A three-judge panel for the Ninth Circuit Court of Appeals made it clear that regulators need to show evidence, and not solely a theory, that a tie-up will cause real harm to competition.
They ruled that the FTC failed to show that Microsoft would withhold from rivals Activision’s widely popular video game “Call of Duty,” nor that the tie-up would reduce competition in cloud gaming.
“Given the FTC’s failure to make an adequate showing as to its likelihood of success on the merits as to any of its theories, the district court properly denied the FTC’s motion for a preliminary injunction on that basis,” Circuit Judge Daniel P. Collins wrote in a 40-page decision.
The unanimous decision pushes back on a wide antitrust enforcement net cast by the Trump and Biden administrations to rein in Big Tech, even as federal prosecutors continue antitrust litigation against Google (GOOG, GOOGL), Apple (APPL), and Meta (META).

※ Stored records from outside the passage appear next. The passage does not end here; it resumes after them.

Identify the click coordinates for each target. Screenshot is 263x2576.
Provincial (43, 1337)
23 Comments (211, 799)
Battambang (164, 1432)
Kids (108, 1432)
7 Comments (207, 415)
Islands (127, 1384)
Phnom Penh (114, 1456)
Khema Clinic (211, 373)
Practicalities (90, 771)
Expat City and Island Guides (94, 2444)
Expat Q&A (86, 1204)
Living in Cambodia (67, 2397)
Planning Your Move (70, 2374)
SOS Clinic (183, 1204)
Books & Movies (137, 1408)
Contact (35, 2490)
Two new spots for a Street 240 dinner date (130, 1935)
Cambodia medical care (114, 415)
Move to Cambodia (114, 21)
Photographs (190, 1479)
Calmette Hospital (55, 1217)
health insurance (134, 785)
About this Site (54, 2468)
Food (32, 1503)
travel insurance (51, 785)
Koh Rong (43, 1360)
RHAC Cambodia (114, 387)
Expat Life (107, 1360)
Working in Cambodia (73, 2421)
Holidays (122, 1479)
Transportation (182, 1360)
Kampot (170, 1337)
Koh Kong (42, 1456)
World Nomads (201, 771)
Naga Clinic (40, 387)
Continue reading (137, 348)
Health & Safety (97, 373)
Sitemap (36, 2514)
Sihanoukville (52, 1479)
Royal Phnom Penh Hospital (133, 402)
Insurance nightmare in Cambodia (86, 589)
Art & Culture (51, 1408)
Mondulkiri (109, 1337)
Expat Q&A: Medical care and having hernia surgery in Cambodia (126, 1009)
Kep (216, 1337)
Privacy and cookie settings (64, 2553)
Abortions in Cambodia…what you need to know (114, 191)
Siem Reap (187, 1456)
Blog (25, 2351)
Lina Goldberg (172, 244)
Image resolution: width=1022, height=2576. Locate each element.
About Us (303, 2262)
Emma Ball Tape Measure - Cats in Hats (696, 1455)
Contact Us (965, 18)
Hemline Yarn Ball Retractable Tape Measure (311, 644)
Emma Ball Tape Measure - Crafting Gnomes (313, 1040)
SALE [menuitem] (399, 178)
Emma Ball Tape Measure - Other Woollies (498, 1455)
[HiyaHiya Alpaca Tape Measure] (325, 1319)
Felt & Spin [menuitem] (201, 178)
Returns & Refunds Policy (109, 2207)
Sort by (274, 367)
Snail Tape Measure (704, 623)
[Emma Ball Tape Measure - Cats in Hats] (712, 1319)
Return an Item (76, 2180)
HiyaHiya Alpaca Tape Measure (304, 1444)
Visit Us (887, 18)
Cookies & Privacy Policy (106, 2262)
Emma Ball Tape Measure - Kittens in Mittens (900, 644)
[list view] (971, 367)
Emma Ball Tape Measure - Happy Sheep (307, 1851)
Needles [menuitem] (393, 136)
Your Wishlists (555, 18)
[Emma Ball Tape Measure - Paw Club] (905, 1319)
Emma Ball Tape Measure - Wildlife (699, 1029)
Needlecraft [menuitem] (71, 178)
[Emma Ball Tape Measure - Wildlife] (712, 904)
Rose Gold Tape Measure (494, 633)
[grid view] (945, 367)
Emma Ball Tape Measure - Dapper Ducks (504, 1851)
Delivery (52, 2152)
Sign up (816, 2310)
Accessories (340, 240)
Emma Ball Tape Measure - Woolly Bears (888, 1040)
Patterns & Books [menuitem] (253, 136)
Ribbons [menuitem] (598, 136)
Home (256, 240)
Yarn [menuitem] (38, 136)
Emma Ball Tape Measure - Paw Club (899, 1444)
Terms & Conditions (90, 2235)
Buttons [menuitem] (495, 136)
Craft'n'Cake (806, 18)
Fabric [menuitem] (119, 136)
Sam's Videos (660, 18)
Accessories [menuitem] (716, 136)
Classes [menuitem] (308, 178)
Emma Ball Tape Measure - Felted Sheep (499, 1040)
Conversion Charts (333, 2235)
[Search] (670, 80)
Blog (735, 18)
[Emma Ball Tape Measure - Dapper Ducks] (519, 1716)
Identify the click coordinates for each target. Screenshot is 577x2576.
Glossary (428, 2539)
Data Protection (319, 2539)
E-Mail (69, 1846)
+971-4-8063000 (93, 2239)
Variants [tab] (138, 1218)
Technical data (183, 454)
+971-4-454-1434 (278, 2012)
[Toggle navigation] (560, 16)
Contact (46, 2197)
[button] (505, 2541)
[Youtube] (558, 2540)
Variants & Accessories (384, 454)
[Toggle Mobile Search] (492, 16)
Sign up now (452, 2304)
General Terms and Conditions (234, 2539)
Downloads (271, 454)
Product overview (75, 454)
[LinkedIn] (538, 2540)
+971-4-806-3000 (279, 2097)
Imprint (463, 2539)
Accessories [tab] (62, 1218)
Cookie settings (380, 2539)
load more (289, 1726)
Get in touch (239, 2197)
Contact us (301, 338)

The government has been successful in arguing that Google illegally monopolized the general search engine market and used illegal tactics to block competition in markets where online advertisements are bought and sold.
The Trump administration is currently asking judges to approve a breakup of Google’s empire to remedy the monopoly behavior.
Microsoft closed on its deal to acquire Activision, the largest game publisher in North America, in October 2023 after a California federal district court declined to grant the FTC a temporary injunction to halt the deal.
In addition to the hit “Call of Duty” franchise, the company also offers “World of Warcraft,” “Diablo,” and “Overwatch.” The firm also owns mobile game publisher King, the company behind “Candy Crush.”
Adding those franchises to Microsoft’s existing titles, including “Halo” and “Forza,” catapulted Microsoft past Nintendo (NTDOY) to make the company the second-largest home console maker by revenue behind Sony (SONY).
It also put Microsoft behind Tencent and Sony as the third-largest gaming company by global revenue.
The FTC re-upped a challenge to the merger in a lawsuit filed in the agency’s in-house court, despite the fact that the appellate court denied its request for an injunction to pause the merger.